■ DATASET EXTRACT
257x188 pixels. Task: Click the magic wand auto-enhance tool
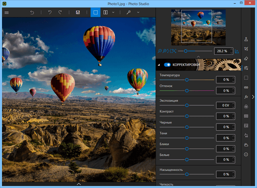click(129, 12)
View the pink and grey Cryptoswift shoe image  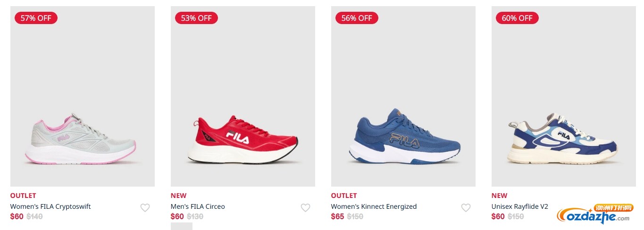coord(80,139)
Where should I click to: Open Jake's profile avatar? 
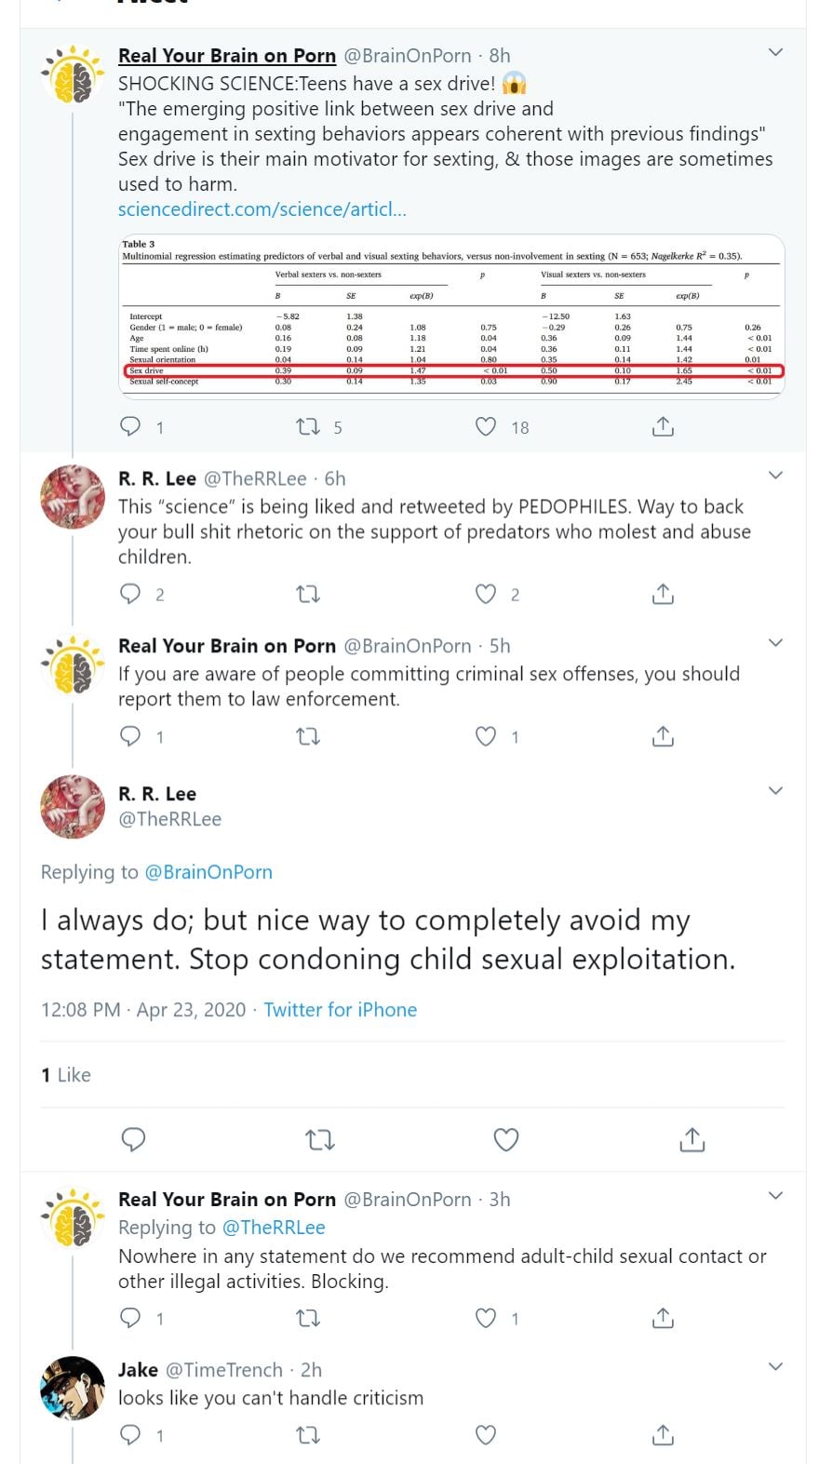point(73,1388)
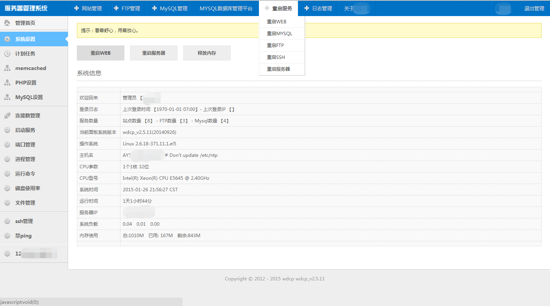Click the clock icon for 计划任务
Image resolution: width=550 pixels, height=306 pixels.
pyautogui.click(x=7, y=54)
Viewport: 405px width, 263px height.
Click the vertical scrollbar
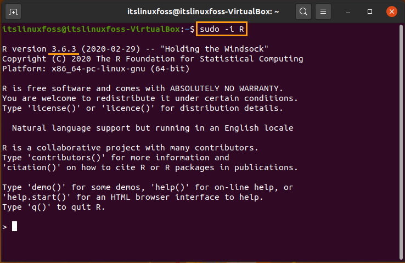pos(401,142)
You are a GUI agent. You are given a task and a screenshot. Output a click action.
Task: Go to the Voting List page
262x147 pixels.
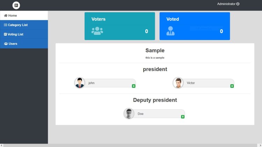pyautogui.click(x=15, y=34)
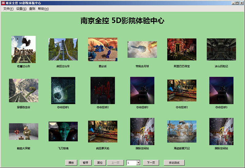Select the 疯狂摩天轮 movie thumbnail

(x=103, y=132)
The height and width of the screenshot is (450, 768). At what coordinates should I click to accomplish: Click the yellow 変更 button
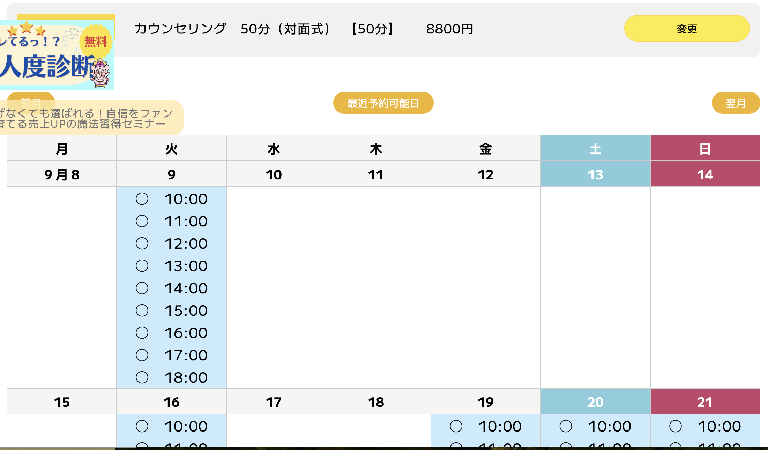coord(687,29)

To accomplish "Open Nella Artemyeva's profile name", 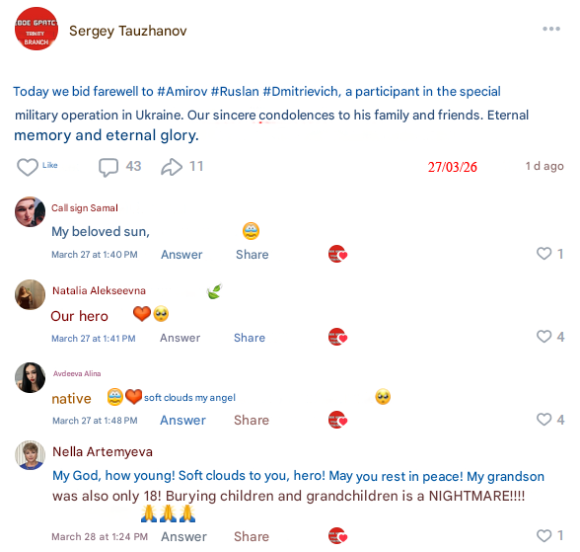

■ WORK INSTRUCTIONS
Lay out as a numbered list the part of the records above that opens with the line containing "The height and" and closes at the end of the records, leaving out blank lines and pictures.

■ SOLUTION FOR THIS PROBLEM
1. The height and width of the screenshot is (450, 768). At what coordinates should I click to accomplish: Click the yellow 変更 button
2. coord(687,29)
3. To accomplish "Open Nella Artemyeva's profile name", 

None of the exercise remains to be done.